▶ [TEXT PASSAGE]
☆ ☆ ☆ ☆ ☆ ☆ ☆
This Article, unlike most others which have preceded it (other than the original Warren and Brandeis piece, and Prosser's classic work in 1960) focuses heavily upon the legal face of privacy. How has privacy actually developed in American law in the past 100 years, and how can we predict the corridors of jurisprudence into which it might develop in the next hundred? The late Professor Freund was correct to advance the query whether privacy is "one concept or many," [FN21] for in the practical evolution of American law, it is certainly many. It is only by pulling privacy apart, and acknowledging the many threads which bind it together, that we can begin to explore the intriguing historical interrelationships between these distinct species of legal privacy and make use of scattered theoretical definitions, which assist us in predicting privacy's future course only when applied to the proper species and genus.

 

More important than seeking a unitary definition of legal privacy, which does not (and most likely never will) exist, this Article will *1340 segregate the subsets of privacy and explore the patterns, characteristics and interrelationships of the various species of privacy as they have grown up as a legally protected pile of rights in a hundred years of upheaval, expansion and colorful United States history. This Article will examine five dominant species of legal privacy which have developed (with the help of Louis Brandeis) and have become intertwined since the year 1890. These five species are:

1) Tort privacy (Warren and Brandeis's original privacy);

2) Fourth Amendment privacy (relating to warrantless governmental searches and seizures);

3) First Amendment privacy (a "quasi‑constitutional" privacy which exists when one individual's free speech collides with another individual's freedom of thought and solitude);

4) Fundamental‑decision privacy (involving fundamental personal decisions protected by the Due Process Clause of the Fourteenth Amendment, often necessary to clarify and "plug gaps" in the original social contract);

5) State constitutional privacy (a mish‑mash of the four species, above, but premised upon distinct state constitutional guarantees often yielding distinct hybrids).
☆ ☆ ☆ ☆ ☆ ☆ ☆
▶ [STORED DATA]

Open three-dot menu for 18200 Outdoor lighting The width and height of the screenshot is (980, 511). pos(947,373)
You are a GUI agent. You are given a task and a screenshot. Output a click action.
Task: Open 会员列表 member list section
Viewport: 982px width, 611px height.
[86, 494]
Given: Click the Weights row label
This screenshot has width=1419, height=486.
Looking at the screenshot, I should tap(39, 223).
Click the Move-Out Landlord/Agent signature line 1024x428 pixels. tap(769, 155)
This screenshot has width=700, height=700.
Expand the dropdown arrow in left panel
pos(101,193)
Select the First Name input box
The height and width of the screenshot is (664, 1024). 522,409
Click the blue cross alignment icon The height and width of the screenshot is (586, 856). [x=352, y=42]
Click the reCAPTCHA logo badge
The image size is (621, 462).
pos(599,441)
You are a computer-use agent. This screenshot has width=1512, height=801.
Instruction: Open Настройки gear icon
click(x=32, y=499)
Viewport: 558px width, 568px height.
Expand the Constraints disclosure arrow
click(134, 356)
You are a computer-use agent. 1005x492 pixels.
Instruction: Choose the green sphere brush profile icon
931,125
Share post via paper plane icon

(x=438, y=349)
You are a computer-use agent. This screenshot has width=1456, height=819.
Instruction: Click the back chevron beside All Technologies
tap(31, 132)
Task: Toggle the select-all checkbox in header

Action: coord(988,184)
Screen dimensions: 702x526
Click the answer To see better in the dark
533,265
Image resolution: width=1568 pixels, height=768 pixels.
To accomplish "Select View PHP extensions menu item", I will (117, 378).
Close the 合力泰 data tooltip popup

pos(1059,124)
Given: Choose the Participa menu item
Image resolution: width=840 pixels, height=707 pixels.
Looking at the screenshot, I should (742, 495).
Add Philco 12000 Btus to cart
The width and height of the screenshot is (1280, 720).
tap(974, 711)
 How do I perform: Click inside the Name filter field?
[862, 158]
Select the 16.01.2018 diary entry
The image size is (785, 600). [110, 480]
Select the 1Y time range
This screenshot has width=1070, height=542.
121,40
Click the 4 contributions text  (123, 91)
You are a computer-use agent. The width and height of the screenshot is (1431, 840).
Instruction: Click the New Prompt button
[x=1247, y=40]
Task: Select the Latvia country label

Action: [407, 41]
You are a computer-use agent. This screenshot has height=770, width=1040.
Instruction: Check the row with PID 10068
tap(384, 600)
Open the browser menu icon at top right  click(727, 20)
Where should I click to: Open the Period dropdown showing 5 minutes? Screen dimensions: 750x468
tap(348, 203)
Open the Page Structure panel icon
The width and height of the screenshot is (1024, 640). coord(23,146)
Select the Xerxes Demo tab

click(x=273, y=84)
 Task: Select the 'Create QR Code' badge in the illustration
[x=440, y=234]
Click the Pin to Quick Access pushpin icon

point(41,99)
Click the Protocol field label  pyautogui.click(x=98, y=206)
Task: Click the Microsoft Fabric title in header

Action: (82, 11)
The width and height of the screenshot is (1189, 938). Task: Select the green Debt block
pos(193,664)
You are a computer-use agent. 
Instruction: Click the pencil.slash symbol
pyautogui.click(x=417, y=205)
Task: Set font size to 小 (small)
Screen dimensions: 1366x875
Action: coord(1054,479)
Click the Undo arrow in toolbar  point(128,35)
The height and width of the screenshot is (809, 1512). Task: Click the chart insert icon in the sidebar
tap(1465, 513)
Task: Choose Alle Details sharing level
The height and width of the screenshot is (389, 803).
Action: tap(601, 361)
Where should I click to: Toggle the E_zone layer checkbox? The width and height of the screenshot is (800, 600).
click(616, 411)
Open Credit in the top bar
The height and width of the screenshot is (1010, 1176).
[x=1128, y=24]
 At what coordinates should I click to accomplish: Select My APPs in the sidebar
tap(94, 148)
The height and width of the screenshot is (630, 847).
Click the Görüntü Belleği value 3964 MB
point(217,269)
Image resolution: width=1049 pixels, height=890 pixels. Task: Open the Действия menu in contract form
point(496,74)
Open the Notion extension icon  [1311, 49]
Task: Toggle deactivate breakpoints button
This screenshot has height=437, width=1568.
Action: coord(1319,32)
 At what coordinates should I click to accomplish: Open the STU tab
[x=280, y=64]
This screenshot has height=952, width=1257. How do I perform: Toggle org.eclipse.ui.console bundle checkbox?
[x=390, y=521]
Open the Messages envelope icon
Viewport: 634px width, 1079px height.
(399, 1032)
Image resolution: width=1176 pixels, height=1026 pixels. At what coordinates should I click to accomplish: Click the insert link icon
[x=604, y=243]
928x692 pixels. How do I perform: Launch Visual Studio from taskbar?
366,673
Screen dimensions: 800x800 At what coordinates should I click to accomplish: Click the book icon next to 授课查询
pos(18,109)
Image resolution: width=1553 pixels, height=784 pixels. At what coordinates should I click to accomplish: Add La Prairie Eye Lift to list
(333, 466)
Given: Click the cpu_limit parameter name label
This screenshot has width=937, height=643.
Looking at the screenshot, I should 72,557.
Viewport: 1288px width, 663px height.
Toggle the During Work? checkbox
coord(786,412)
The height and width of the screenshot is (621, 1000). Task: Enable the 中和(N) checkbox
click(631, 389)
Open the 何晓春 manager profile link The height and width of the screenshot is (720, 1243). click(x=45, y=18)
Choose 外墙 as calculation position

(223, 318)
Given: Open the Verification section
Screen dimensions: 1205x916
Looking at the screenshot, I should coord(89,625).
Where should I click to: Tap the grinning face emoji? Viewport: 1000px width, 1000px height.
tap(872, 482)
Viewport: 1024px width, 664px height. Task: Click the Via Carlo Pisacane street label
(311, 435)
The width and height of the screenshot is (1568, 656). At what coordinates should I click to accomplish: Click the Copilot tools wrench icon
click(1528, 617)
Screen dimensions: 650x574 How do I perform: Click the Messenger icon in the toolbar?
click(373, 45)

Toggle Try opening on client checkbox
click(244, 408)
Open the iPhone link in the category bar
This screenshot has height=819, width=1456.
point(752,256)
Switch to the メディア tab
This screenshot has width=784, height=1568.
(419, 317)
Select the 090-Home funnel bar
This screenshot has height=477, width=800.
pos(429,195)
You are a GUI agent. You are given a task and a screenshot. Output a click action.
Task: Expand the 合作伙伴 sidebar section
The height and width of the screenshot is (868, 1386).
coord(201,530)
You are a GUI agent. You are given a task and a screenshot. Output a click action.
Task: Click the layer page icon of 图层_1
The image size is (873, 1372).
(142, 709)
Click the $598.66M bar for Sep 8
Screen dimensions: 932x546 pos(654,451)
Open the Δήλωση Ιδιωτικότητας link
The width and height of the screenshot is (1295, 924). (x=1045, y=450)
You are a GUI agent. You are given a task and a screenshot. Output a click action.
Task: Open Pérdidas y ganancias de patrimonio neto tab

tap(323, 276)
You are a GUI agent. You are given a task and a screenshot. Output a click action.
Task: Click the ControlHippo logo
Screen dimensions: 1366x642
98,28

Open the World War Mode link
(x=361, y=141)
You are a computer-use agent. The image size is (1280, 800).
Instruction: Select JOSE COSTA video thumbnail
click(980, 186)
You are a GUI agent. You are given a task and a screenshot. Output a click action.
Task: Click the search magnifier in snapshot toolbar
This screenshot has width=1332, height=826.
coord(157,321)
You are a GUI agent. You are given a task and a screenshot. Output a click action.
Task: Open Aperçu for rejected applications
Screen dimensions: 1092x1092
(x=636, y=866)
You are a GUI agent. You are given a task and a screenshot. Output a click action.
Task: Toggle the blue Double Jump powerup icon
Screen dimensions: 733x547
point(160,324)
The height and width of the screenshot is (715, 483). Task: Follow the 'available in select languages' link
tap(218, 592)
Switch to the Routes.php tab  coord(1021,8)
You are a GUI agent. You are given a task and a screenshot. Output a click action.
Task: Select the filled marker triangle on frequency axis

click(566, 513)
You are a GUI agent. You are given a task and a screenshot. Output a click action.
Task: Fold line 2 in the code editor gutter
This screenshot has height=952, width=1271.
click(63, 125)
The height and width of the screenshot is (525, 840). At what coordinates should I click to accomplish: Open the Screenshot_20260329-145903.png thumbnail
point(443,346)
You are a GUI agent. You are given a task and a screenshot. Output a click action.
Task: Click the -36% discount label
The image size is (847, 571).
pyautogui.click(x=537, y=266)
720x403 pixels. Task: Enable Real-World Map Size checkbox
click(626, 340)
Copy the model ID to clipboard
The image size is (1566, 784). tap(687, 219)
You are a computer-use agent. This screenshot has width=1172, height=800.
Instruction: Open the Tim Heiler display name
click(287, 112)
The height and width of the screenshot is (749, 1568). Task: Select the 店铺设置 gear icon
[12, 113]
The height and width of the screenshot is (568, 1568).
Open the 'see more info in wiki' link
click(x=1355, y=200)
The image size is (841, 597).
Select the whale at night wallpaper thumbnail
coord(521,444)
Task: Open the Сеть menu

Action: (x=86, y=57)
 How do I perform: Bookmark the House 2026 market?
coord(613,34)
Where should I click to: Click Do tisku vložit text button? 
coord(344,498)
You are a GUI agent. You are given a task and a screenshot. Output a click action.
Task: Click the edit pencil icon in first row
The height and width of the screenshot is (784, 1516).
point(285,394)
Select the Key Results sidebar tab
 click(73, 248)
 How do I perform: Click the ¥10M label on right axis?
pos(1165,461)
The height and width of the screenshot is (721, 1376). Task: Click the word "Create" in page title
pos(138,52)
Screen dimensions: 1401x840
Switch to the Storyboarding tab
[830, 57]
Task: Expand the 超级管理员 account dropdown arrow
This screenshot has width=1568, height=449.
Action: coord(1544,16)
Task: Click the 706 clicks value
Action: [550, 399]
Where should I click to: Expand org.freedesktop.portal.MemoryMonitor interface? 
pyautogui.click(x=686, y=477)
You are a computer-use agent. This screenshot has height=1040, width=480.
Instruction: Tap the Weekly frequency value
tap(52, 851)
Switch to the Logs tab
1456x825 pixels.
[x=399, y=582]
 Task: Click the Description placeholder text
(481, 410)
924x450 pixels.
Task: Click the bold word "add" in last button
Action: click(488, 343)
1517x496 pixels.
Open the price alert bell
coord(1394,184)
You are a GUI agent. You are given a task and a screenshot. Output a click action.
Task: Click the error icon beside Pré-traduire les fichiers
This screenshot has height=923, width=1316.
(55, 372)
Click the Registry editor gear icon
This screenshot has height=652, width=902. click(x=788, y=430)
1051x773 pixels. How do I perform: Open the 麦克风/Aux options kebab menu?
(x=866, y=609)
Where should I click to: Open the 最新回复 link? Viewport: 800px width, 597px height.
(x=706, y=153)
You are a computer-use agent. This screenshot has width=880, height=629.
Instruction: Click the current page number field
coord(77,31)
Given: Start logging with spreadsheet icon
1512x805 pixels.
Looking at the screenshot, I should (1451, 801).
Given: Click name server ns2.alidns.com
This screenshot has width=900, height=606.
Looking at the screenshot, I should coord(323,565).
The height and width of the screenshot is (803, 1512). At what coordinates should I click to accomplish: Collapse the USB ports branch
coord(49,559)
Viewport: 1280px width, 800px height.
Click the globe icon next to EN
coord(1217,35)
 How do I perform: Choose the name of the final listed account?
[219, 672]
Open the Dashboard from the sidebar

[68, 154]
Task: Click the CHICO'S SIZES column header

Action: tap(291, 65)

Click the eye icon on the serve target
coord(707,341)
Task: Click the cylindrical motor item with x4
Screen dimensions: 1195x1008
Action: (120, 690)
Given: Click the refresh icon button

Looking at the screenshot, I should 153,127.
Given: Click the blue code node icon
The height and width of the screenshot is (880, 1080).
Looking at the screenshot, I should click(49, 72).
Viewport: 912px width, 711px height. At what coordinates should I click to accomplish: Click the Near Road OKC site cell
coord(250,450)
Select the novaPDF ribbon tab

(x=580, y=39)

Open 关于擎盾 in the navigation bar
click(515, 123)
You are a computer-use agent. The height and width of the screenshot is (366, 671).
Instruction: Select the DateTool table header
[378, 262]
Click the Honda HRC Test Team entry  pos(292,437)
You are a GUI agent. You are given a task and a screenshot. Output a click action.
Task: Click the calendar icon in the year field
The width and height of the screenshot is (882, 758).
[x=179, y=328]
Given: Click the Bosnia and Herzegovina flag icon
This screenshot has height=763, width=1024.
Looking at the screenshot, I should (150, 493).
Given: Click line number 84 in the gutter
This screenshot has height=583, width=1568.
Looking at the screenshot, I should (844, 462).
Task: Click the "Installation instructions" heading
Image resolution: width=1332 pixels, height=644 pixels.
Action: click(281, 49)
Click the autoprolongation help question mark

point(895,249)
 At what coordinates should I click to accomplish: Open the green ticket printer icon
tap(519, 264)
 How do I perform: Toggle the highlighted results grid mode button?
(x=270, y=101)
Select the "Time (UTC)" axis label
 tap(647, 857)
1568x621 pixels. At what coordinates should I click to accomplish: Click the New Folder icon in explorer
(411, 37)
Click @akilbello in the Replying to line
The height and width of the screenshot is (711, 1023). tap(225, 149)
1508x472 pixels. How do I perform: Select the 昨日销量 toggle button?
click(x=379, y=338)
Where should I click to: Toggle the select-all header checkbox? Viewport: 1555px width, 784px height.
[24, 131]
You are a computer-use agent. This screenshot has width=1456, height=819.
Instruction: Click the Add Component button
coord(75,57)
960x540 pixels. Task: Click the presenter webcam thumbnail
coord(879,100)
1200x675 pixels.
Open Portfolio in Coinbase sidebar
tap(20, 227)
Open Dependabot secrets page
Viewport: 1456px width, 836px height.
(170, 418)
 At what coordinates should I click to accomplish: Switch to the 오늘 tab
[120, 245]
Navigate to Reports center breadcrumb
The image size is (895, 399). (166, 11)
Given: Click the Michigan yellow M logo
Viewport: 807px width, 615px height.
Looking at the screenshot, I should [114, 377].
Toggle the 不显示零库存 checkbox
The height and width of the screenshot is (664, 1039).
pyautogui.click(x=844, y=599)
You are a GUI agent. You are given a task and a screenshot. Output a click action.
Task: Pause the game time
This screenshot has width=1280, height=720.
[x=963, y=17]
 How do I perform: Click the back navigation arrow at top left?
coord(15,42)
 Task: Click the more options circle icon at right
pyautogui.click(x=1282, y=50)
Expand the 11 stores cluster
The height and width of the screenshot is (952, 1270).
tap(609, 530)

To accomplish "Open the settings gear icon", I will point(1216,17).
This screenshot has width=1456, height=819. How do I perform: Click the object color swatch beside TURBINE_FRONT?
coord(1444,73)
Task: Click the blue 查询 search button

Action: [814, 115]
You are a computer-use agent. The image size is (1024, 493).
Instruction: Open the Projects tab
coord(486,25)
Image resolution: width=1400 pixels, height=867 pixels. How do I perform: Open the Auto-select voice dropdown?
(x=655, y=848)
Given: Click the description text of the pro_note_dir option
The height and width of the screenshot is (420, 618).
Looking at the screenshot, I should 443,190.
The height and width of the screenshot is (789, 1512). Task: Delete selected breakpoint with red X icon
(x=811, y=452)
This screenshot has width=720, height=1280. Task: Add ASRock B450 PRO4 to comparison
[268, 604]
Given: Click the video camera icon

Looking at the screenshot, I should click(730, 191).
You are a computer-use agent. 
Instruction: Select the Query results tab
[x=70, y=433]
☆ ☆ ☆ ☆ ☆ ☆ ☆
▶ [TASK REQUIREMENTS]
a. Name each species of legal privacy that the passage on legal privacy enumerates.
b. Reproduce the portion of the passage on legal privacy between "4) Fundamental‑decision privacy" and "yielding distinct hybrids).", inclusive.
The data above are independent of the passage on legal privacy.

▶ [EXERCISE RESPONSES]
a.
1) Tort privacy
2) Fourth Amendment privacy
3) First Amendment privacy
4) Fundamental‑decision privacy
5) State constitutional privacy

b.
4) Fundamental‑decision privacy (involving fundamental personal decisions protected by the Due Process Clause of the Fourteenth Amendment, often necessary to clarify and "plug gaps" in the original social contract);

5) State constitutional privacy (a mish‑mash of the four species, above, but premised upon distinct state constitutional guarantees often yielding distinct hybrids).